Artificial intelligence was on display as an aid to creativity rather than a hindrance. We saw AI generating paintings and art for display, used to scan music to create your perfect playlist or transforming design programs to turn a simple sketch into a fully formed piece of creative content. At the DMEXCO, artificial intelligence definitely took a step out of its image as purely a number-crunching technology into a designer's companion with the capacity to change how creative departments visualize content that resonates with audiences.
Throughout the DMEXCO, it was apparent that blockchain could enable new business potential, an insight that seems to have reached a large number of companies. The major reason blockchain has reached this level of popularity (or acceptance) has been associated with the strong decline of the notorious crypto currency Bitcoin. With the hype around the topic of Bitcoin declining, companies are coming to see the real potential of the underlying technology, blockchain. The technology, with its decentralized structure, has the capacity to elevate the customer experience – and this applies to almost all sectors.
One use case presented revolved around the insurance sector, which can lead to insurance companies offering more personalized contractual options. Despite the assumed potential of blockchain, it is crucial for companies to have a grounded and realistic approach to the topic. The consensus is that the technology is not yet ready for the spotlight and its associated wide-spread distribution. Furthermore, caution is required when contemplating blockchain technology for new projects. Companies should be wary of broadly advertising blockchain, because as with Bitcoin companies run the risk of overhyping a technology that is not yet ready for the limelight.
The immersive technologies, AR and VR, have gained tremendous momentum in the past few years – particularly in the gaming industry.
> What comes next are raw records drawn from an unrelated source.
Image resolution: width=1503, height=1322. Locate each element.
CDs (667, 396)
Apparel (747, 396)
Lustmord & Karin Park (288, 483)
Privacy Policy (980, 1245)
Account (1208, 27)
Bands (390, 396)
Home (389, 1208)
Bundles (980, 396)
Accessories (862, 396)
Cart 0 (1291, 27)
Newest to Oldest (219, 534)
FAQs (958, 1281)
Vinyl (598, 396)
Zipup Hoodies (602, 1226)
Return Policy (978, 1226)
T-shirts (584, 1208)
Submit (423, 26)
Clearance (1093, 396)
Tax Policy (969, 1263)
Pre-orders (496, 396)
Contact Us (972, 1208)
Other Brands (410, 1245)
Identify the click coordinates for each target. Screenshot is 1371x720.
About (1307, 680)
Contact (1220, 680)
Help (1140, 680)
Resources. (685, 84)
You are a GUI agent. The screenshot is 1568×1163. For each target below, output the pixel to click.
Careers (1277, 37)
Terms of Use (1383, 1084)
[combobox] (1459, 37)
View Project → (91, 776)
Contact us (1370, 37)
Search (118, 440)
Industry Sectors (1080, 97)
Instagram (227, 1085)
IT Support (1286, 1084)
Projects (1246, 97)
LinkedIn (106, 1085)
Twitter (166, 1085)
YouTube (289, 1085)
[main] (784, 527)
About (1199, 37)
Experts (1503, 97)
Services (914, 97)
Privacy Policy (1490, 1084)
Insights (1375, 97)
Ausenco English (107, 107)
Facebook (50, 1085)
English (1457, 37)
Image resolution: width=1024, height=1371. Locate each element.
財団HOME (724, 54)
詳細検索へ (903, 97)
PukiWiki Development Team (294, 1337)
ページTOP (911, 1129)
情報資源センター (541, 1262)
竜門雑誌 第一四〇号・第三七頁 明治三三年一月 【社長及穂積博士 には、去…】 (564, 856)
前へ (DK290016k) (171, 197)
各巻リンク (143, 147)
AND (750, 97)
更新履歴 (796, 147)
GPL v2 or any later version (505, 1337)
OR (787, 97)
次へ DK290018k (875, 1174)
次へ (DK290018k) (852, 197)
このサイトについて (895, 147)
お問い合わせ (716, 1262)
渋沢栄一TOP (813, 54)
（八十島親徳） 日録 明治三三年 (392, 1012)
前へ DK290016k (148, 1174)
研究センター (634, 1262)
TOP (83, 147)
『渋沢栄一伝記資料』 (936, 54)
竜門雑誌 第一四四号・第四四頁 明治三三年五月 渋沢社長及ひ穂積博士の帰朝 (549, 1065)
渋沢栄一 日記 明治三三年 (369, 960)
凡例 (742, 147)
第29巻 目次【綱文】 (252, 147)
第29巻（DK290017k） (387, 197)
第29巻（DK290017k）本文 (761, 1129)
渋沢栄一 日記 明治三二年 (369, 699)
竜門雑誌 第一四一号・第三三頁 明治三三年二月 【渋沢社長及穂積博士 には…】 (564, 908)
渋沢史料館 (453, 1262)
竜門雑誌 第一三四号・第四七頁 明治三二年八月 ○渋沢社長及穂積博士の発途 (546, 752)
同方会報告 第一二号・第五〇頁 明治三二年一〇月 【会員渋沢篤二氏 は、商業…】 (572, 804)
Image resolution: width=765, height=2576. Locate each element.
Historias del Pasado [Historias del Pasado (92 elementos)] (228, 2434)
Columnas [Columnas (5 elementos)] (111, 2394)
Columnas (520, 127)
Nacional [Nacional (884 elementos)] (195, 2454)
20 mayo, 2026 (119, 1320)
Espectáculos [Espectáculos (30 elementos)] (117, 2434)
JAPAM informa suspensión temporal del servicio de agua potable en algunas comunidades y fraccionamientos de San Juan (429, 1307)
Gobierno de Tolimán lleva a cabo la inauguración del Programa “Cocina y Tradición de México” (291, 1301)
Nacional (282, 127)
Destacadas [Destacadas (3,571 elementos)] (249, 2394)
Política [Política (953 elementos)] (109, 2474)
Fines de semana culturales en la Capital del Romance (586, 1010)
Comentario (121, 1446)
The technologies are also enjoying increasing popularity among the retail sector, as the technology seems to provide many exciting visualization possibilities. Due to the intensified engagement of customers (visually and/or auditory), AR/VR can improve the communication and enhance the efficiency of the customer interaction, leading to a more efficient customer acquisition and improved customer retention. AR and VR have many promising applications in the world of retail; however, data safety and data security may impede widespread usage. Obtaining approvals and managing consents remains a hurdle for companies.
Looking forward, we can be assured that digital marketing experiences are no longer a luxury for brands. They are becoming the baseline for customer interaction. Brands need to integrate technology and innovation with human creativity if they hope to create customer experiences that generate meaningful and long-term relationships. We look forward to attending next year's DMEXCO and seeing how many of these technologies will withstand the test of time.